The 9f86 Movement: May the Quartz Be With You

OK, on to the movement. The 9f86 that powers this watch is Grand Seiko’s first quartz GMT. As mentioned, this watch, along with the green-dialed SBGN007 that was strangely announced after but released before the 001, boasts a higher ±5 second per year accuracy than typical 9f watches and is thermocompensated, shock resistant, and antimagnetic to 4800 A/m, which is extremely handy given its purported role as a travel watch. The 9f movement is a seriously overengineered movement; in addition to the features mentioned above, the movement sports a two-stage tick and an anti-backlash system to ensure smooth, accurate, and consistent ticking for years to come. The entire movement is sealed within its own nicely decorated sitting, and the battery slot actually sits outside this casing to ensure that battery changes don’t cause any exposure to the movement. This GMT model sports an independently adjustable hour hand like other Grand Seikos, creating a “true” GMT that’s ideal for travel.

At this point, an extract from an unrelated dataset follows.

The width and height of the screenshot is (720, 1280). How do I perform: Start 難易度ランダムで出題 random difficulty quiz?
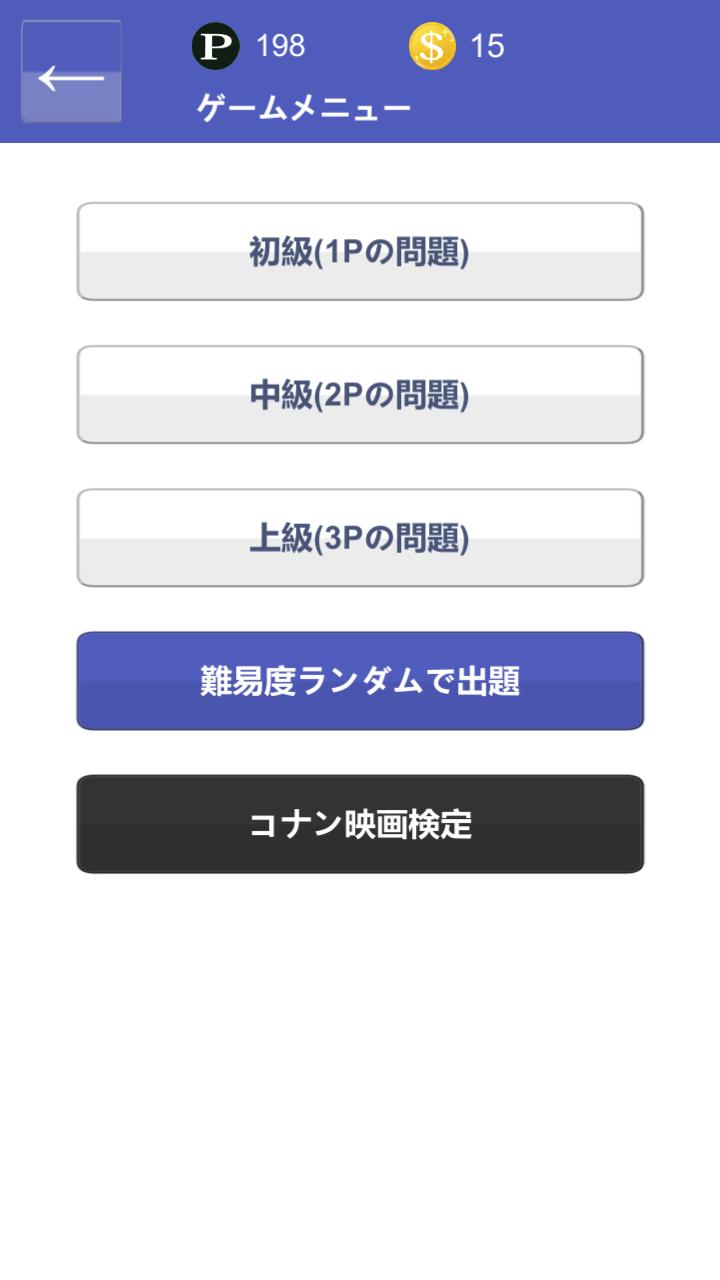(360, 681)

There’s a lot more to say about the 9f movement – for instance, the movement itself is assembled by two master craftsmen, one for the date indicator and one for the rest of the movement – but suffice it to say that the artistry, engineering, and attention to detail that goes into this movement is on par with anything else that Grand Seiko does, meeting and perhaps even exceeding many mechanical movements found in other high-end watches.

All that having been said, it’s still a quartz movement, and that “tick, tick, tick” is an instant turnoff to many watch enthusiasts and typically murder for resale value. However, attitudes toward High Accuracy Quartz (HAQ) movements seem to be changing somewhat, especially movements like the Seiko 9f, Citizen A660, Breitling SuperQuartz, and Bulova Accutron that offer a high degree of refinement and extreme accuracy without external assistance from GPS signals, radio broadcasts, or Bluetooth links to smartphones. Among my watch collection, the SBGN001 gets the most wrist time by far; it dresses up or down very easily, keeps excellent time through temperature swings, shocks, and magnetic fields, and won’t need winding (or a battery change) for 2-3 more years. The fit and refinement are excellent, and the fact that it’s “just a quartz seiko” helps to keep the whole thing sort of low-key despite that shiny zaratsu polishing. I brought it as my one watch on a combined work/vacation trip recently and it transitioned readily from business casual to poolside without ever feeling out of place; I then wore it exclusively for several days after coming home just because it felt so darn good on the wrist. As a mechanical watch lover with quite a few beloved automatic and hand-wound pieces in my collection, I never thought I’d fall this hard for a quartz piece, but here I am – and I reckon there might be 799 other SBGN001 owners out there in the world who feel the same way.